O experimento colocou em prática uma teoria: dois indivíduos observando o mesmo fóton poderiam chegar a diferentes conclusões sobre o estado desse fóton – e, no entanto, ambas as suas observações estariam corretas. Pela primeira vez, os cientistas replicaram as condições descritas neste experimento mental. Seus resultados, publicados em 13 de fevereiro, confirmaram que, mesmo quando os observadores descreviam estados diferentes no mesmo fóton, as duas realidades conflitantes poderiam ser ambas verdadeiras.

“Você pode verificar as duas”, confirma Martin Ringbauer, um dos co-autores do estudo e pesquisador de pós-doutorado do Departamento de Física Experimental da Universidade de Innsbrück, na Áustria.

Mas como isso é possível?

A ideia desconcertante de duas realidades coexistindo é de Eugene Wigner, vencedor do Prêmio Nobel de Física em 1963. Em 1961, Wigner introduziu um experimento mental que ficou conhecido como “amigo de Wigner”. Começa com um fóton – uma partícula de luz. Quando um observador em um laboratório isolado mede o fóton, ele descobre que a polarização da partícula – o eixo no qual ela gira – é vertical ou horizontal. Entretanto, antes que o fóton seja medido, ele exibe as duas polarizações de uma só vez, conforme ditado pelas leis da mecânica quântica; ele existe em uma “superposição” de dois estados possíveis.

Uma vez que a pessoa no laboratório mede o fóton, a partícula assume uma polarização fixa. Mas para alguém de fora daquele laboratório fechado que não conhece o resultado das medições, o fóton não medido ainda está em estado de superposição. A observação desta pessoa de fora e, portanto, sua realidade, divergem da realidade da pessoa no laboratório que mediu o fóton. No entanto, nenhuma dessas observações conflitantes é considerada errada, de acordo com a mecânica quântica.

Estados alterados

Durante décadas, esta proposta bizarra de Wigner foi apenas uma interessante experiência mental. Mas nos últimos anos, avanços importantes na física finalmente permitiram que especialistas colocassem a proposta de Wigner à prova. “Os avanços teóricos foram necessários para formular o problema de uma maneira testável. Então, o lado experimental precisou de desenvolvimentos no controle de sistemas quânticos para implementar algo assim”, explica Ringbauer ao portal Live Science.
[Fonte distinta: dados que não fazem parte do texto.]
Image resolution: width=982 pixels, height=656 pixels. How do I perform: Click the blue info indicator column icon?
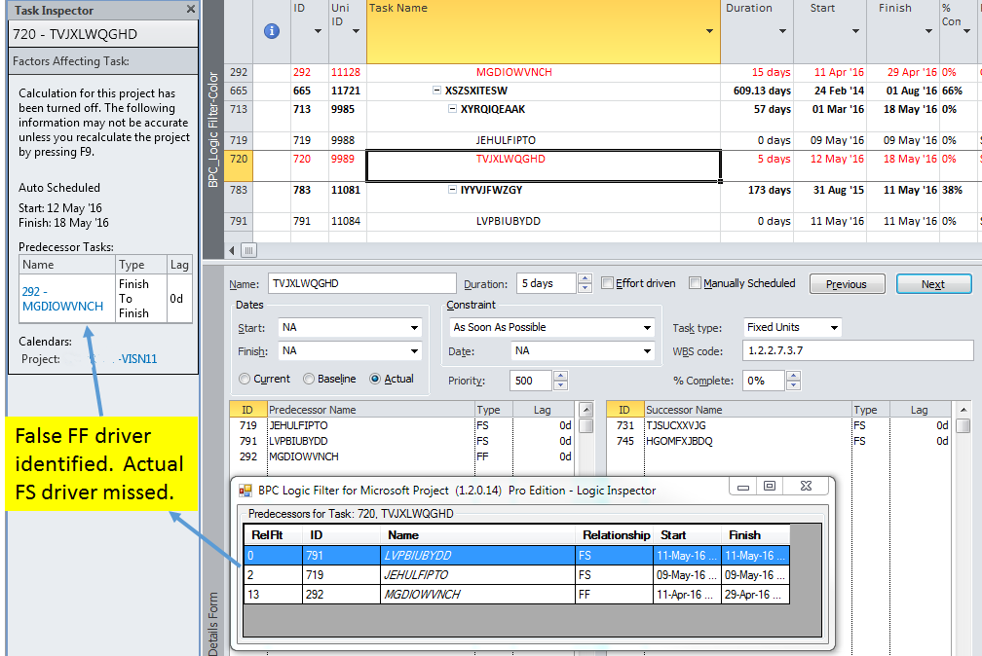click(x=272, y=31)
Ringbauer e seus colegas testaram a ideia original de Wigner com um experimento ainda mais rigoroso que duplicou o cenário. Eles designaram dois “laboratórios” onde os experimentos aconteceriam e introduziram dois pares de fótons emaranhados, o que significa que seus destinos estavam interligados, de modo que saber o estado de um automaticamente informa o estado do outro. Os fótons da configuração eram reais. Quatro “pessoas” no cenário, chamadas de “Alice”, “Bob” e um “amigo” de cada um, não eram reais, mas representavam observadores do experimento.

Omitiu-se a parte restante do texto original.